> _WORK REQUEST_
Nothing more is wanted than an exact repeat of the data below.

(Beginning of RECORDS FOR THE TASK)

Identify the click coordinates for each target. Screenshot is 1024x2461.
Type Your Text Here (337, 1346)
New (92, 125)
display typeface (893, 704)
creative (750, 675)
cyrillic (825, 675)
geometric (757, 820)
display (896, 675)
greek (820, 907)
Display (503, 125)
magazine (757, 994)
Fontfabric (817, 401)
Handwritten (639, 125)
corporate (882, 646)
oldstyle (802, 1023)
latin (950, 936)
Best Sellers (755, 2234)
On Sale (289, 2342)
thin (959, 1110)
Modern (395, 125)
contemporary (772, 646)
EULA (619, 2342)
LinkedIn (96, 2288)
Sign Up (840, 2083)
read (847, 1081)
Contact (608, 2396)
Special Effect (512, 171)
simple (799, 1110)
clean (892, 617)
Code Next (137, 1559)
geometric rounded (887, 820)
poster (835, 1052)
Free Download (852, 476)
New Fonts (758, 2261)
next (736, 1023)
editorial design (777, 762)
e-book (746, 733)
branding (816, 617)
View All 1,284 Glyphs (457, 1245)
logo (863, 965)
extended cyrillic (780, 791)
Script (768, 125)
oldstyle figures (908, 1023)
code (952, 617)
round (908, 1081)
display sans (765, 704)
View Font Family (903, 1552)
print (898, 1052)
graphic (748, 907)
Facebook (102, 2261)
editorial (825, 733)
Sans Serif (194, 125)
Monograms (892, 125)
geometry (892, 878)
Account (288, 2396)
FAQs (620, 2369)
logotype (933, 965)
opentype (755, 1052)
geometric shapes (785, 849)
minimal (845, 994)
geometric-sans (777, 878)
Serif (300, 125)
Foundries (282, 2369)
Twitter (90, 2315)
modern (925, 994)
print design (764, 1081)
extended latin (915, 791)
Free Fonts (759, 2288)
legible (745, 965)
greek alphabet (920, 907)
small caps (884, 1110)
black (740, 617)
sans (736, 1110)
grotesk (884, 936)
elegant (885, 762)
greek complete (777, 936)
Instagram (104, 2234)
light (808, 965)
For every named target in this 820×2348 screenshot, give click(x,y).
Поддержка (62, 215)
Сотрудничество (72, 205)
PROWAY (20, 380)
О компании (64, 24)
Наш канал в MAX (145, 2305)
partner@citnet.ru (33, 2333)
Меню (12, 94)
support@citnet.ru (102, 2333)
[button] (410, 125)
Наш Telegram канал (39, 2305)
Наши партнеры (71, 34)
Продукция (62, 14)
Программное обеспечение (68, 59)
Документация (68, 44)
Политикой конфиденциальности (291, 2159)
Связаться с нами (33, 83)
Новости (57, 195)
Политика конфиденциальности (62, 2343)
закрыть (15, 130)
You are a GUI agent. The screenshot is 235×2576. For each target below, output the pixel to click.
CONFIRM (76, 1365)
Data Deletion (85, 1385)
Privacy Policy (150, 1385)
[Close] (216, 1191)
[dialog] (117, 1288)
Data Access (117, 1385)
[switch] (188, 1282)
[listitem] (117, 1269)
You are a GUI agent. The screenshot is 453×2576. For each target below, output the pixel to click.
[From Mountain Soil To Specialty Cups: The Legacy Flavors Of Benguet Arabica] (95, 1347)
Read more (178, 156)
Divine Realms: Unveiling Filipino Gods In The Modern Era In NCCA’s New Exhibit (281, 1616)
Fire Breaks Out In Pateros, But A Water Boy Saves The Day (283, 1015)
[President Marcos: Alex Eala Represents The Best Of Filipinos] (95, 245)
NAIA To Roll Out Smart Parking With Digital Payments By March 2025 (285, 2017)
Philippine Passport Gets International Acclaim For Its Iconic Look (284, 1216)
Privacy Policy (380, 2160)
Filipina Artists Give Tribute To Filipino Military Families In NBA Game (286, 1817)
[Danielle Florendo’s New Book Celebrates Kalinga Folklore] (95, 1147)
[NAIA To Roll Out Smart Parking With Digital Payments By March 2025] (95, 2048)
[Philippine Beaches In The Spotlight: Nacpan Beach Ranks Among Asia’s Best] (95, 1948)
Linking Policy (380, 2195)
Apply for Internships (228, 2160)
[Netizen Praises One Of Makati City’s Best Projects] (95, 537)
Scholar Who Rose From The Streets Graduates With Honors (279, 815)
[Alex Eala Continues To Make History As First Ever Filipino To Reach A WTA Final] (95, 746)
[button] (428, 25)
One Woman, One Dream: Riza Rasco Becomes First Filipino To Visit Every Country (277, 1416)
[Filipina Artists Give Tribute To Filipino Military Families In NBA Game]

(End of RECORDS FOR THE TASK)

> _SOLUTION FOR THIS EXERCISE_
Identify the click coordinates for each target. Screenshot is 1024x2461.
Type Your Text Here (337, 1346)
New (92, 125)
display typeface (893, 704)
creative (750, 675)
cyrillic (825, 675)
geometric (757, 820)
display (896, 675)
greek (820, 907)
Display (503, 125)
magazine (757, 994)
Fontfabric (817, 401)
Handwritten (639, 125)
corporate (882, 646)
oldstyle (802, 1023)
latin (950, 936)
Best Sellers (755, 2234)
On Sale (289, 2342)
thin (959, 1110)
Modern (395, 125)
contemporary (772, 646)
EULA (619, 2342)
LinkedIn (96, 2288)
Sign Up (840, 2083)
read (847, 1081)
Contact (608, 2396)
Special Effect (512, 171)
simple (799, 1110)
clean (892, 617)
Code Next (137, 1559)
geometric rounded (887, 820)
poster (835, 1052)
Free Download (852, 476)
New Fonts (758, 2261)
next (736, 1023)
editorial design (777, 762)
e-book (746, 733)
branding (816, 617)
View All 1,284 Glyphs (457, 1245)
logo (863, 965)
extended cyrillic (780, 791)
Script (768, 125)
oldstyle figures (908, 1023)
code (952, 617)
round (908, 1081)
display sans (765, 704)
View Font Family (903, 1552)
print (898, 1052)
graphic (748, 907)
Facebook (102, 2261)
editorial (825, 733)
Sans Serif (194, 125)
Monograms (892, 125)
geometry (892, 878)
Account (288, 2396)
FAQs (620, 2369)
logotype (933, 965)
opentype (755, 1052)
geometric shapes (785, 849)
minimal (845, 994)
geometric-sans (777, 878)
Serif (300, 125)
Foundries (282, 2369)
Twitter (90, 2315)
modern (925, 994)
print design (764, 1081)
extended latin (915, 791)
Free Fonts (759, 2288)
legible (745, 965)
greek alphabet (920, 907)
small caps (884, 1110)
black (740, 617)
sans (736, 1110)
grotesk (884, 936)
elegant (885, 762)
greek complete (777, 936)
Instagram (104, 2234)
light (808, 965)
For every named target in this 820×2348 screenshot, give click(x,y).
Поддержка (62, 215)
Сотрудничество (72, 205)
PROWAY (20, 380)
О компании (64, 24)
Наш канал в MAX (145, 2305)
partner@citnet.ru (33, 2333)
Меню (12, 94)
support@citnet.ru (102, 2333)
[button] (410, 125)
Наш Telegram канал (39, 2305)
Наши партнеры (71, 34)
Продукция (62, 14)
Программное обеспечение (68, 59)
Документация (68, 44)
Политикой конфиденциальности (291, 2159)
Связаться с нами (33, 83)
Новости (57, 195)
Политика конфиденциальности (62, 2343)
закрыть (15, 130)
You are a GUI agent. The screenshot is 235×2576. For each target below, output the pixel to click.
CONFIRM (76, 1365)
Data Deletion (85, 1385)
Privacy Policy (150, 1385)
[Close] (216, 1191)
[dialog] (117, 1288)
Data Access (117, 1385)
[switch] (188, 1282)
[listitem] (117, 1269)
You are a GUI agent. The screenshot is 453×2576. For each target below, output the pixel to click.
[From Mountain Soil To Specialty Cups: The Legacy Flavors Of Benguet Arabica] (95, 1347)
Read more (178, 156)
Divine Realms: Unveiling Filipino Gods In The Modern Era In NCCA’s New Exhibit (281, 1616)
Fire Breaks Out In Pateros, But A Water Boy Saves The Day (283, 1015)
[President Marcos: Alex Eala Represents The Best Of Filipinos] (95, 245)
NAIA To Roll Out Smart Parking With Digital Payments By March 2025 (285, 2017)
Philippine Passport Gets International Acclaim For Its Iconic Look (284, 1216)
Privacy Policy (380, 2160)
Filipina Artists Give Tribute To Filipino Military Families In NBA Game (286, 1817)
[Danielle Florendo’s New Book Celebrates Kalinga Folklore] (95, 1147)
[NAIA To Roll Out Smart Parking With Digital Payments By March 2025] (95, 2048)
[Philippine Beaches In The Spotlight: Nacpan Beach Ranks Among Asia’s Best] (95, 1948)
Linking Policy (380, 2195)
Apply for Internships (228, 2160)
[Netizen Praises One Of Makati City’s Best Projects] (95, 537)
Scholar Who Rose From The Streets Graduates With Honors (279, 815)
[Alex Eala Continues To Make History As First Ever Filipino To Reach A WTA Final] (95, 746)
[button] (428, 25)
One Woman, One Dream: Riza Rasco Becomes First Filipino To Visit Every Country (277, 1416)
[Filipina Artists Give Tribute To Filipino Military Families In NBA Game]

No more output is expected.